Numbing The Bitterness
Fortunately, bitterness is something you can condition yourself to love. A paper in the journal Chemical Senses discovered everything you eat meets your saliva before it hits your taste buds. Your saliva has proteins that can hypnotize your taste perception. With repeated exposure to bitter foods, your saliva changes and makes the foods more enjoyable. Sadly, they didn’t put a precise number on the quantity of serves you need to eat to begin enjoying that repulsive kale tang. The researchers did say that the more you eat them, the more your perception of the taste will change over time.

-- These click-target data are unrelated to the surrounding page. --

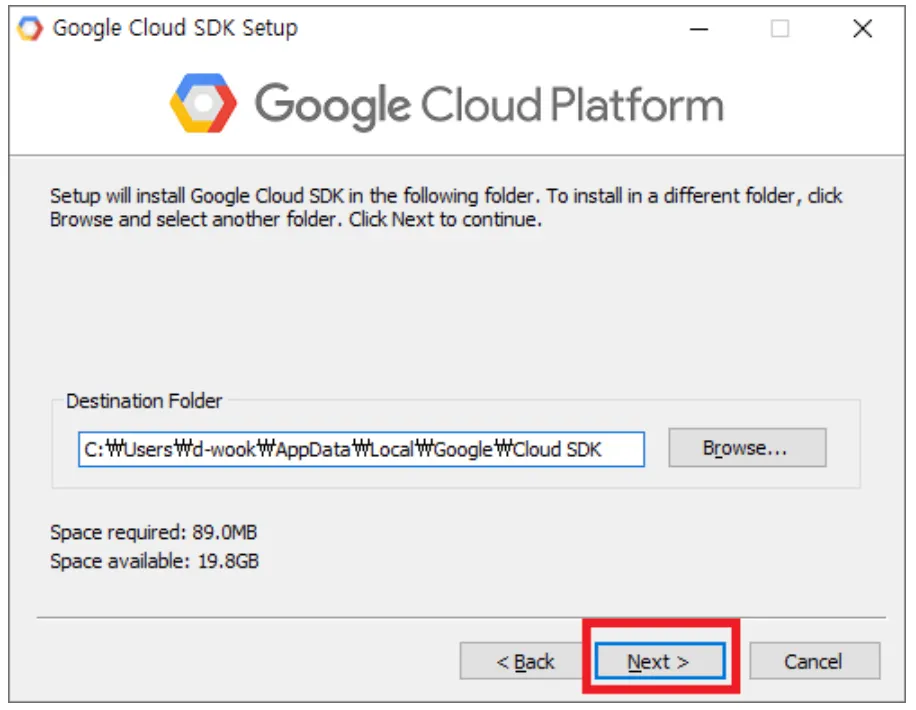
Task: Click inside the Destination Folder path field
Action: 360,449
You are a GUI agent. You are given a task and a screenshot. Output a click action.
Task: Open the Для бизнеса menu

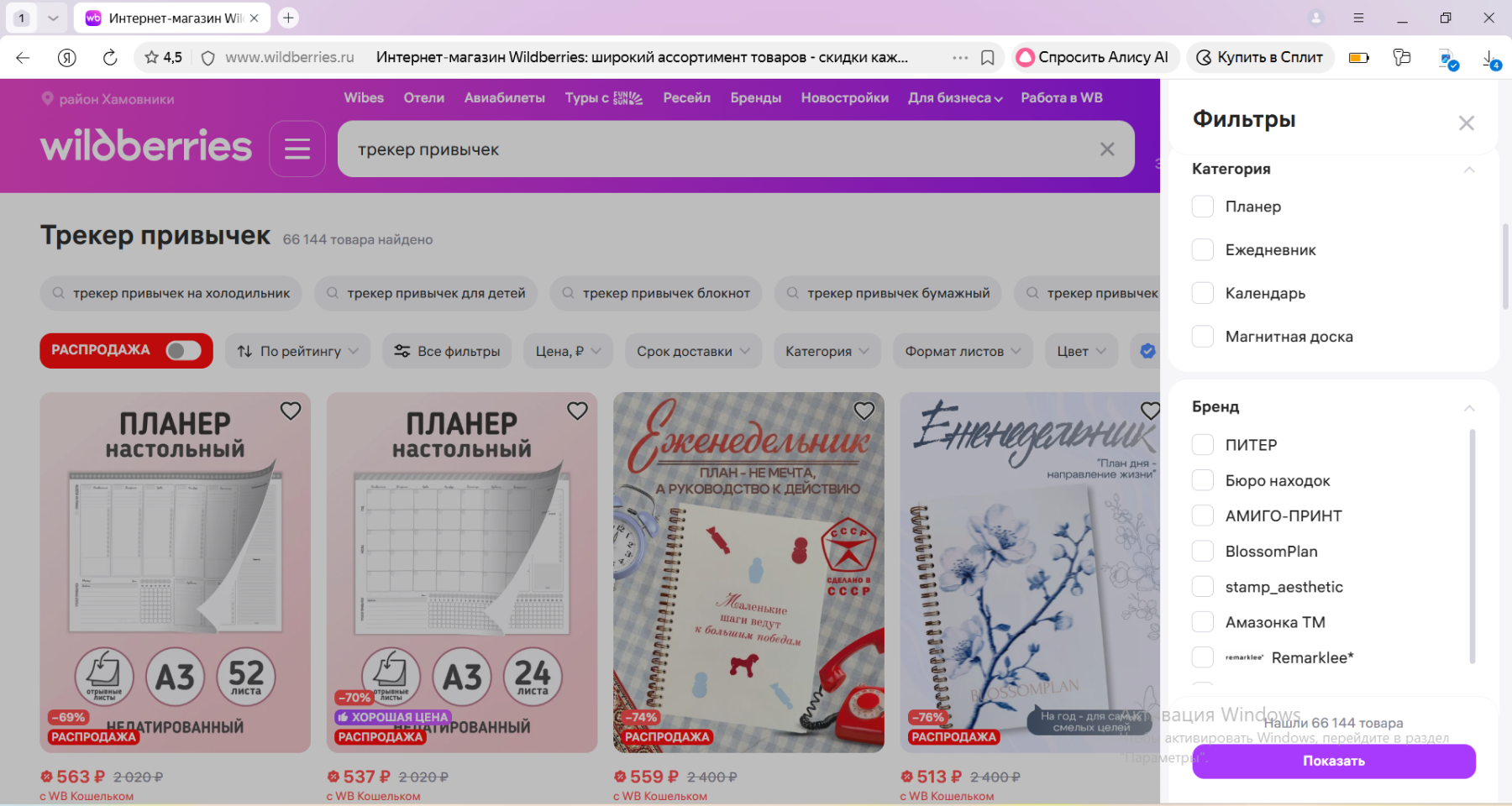click(x=955, y=98)
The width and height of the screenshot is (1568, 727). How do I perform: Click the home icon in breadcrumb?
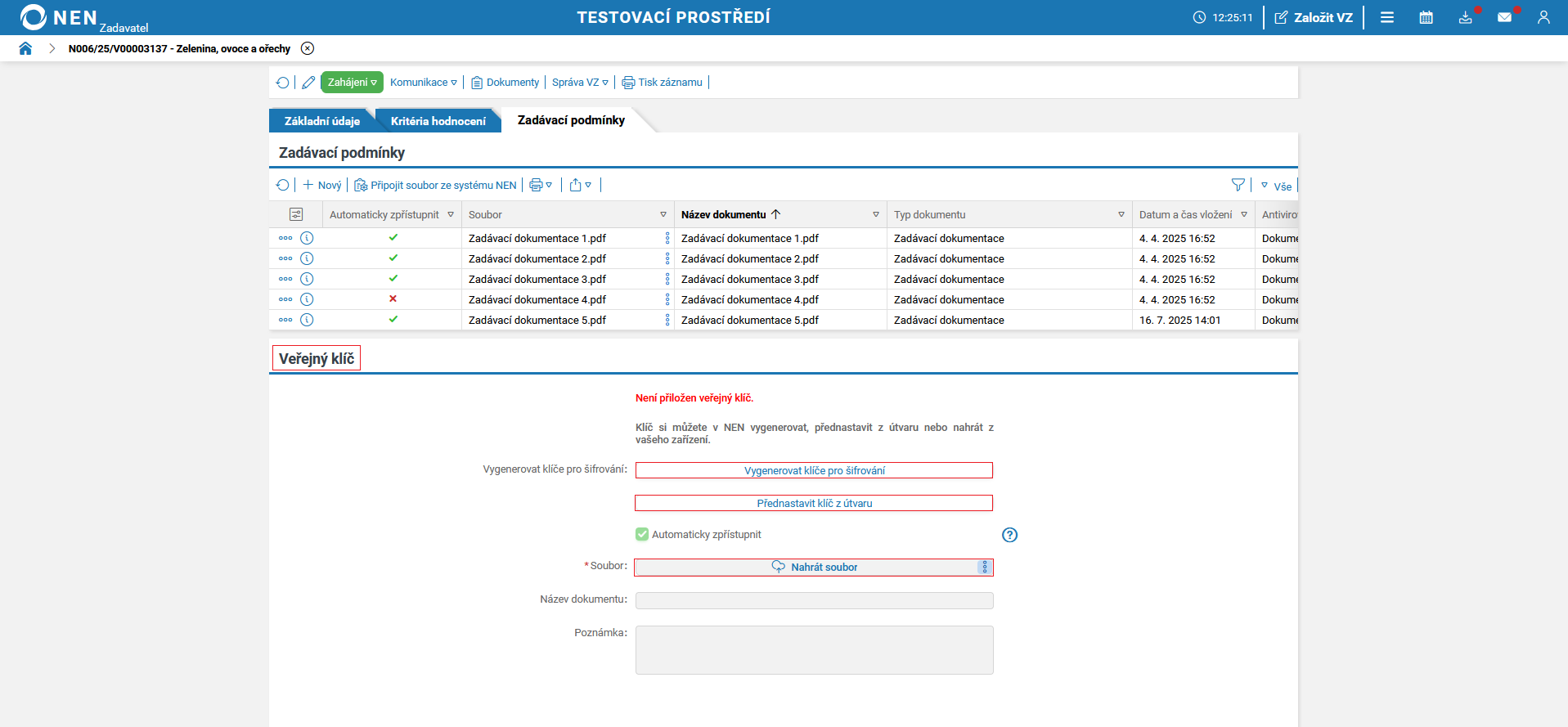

Okay, so you’re never going to convince a child that broccoli salad is party food. To them it’s like Velcro – a rip off. However, it’s this perception that will evolve from a physical and mental perspective once you understand salad is healthy and makes you feel your best. It may take a while to condition yourself to this Pavlovian response, but you don’t need to suffer while you eat. While there are plenty of recipes in the rest of this book, here’s how your food prep can help get these bitter foods into your diet with a little more palatability.
ROAST IT
This can convert some of the carbs to sugars which will make them seem naturally sweeter. Just drizzle with some high-quality olive oil, salt and pepper then roast until slightly crunchy. This is perfect for foods such as Brussel sprouts which have a harder texture that can withstand higher temperatures while still allowing them to caramelize. While roasting can sap some of the more fragile nutrients from vegetables, but it’s a better alternative than not eating them.
ADD FAT
Everything tastes better with fats, it’s a simple life fact, and in the case of the A, D, E and K vitamins it will help you absorb more of them in your bitter foods. It’s the trick you use when you’re long black in hand at Starbucks: add fat and sugar. This means it can be applied to your dinners too by drizzling bitter veggies with a little olive oil or grass-fed butter. You will never go back to dry and bland veggies again.
SEASON CORRECTLY
Spices don’t have to overpower the bitter foods flavor, but they can enhance the tones you find more enjoyable. Elements such as garlic, chili and ginger all have the right notes that drastically improve bitter foods.
ADD A SWEETENER
Bitterness has a culinary counterpart: sweetness. You can often overwhelm bitter foods with sweet flavors, but you can strike the correct balance between these two opposition teams. Take the case of the green smoothie. They’re usually full of tragically bitter leaves like kale and chard so the natural counterbalance is something such as pineapple and mango which will complement the bitter flavors to give it a neutral and delicious flavor.
Bitter Reconditioning
Bitter foods can be like stubbing your toe twenty times. Eventually, you remember where that annoying little step is by adapting and creating new cerebral connections. If you’re serious about your well-being, it’s in your best interest to train your taste buds the same way you train your legs. Yes, at the start of a squat session they may wince like a rattlesnake with a hernia. Over time you will grow to enjoy them because you appreciate the positive outcomes they offer.
You’ll feel light, clear headed and healthier. Everything you want from your food. Yes, it may take time. Luckily, once you understand that you’re undoing decades of flawed food programming then you’ll really appreciate what a quick turn around you can create by relieving yourself of your defective past perceptions. Think of it as taste bud therapy. Only you won’t ever need to ask yourself how it makes you feel. You’ll just feel better and taste the difference in yourself.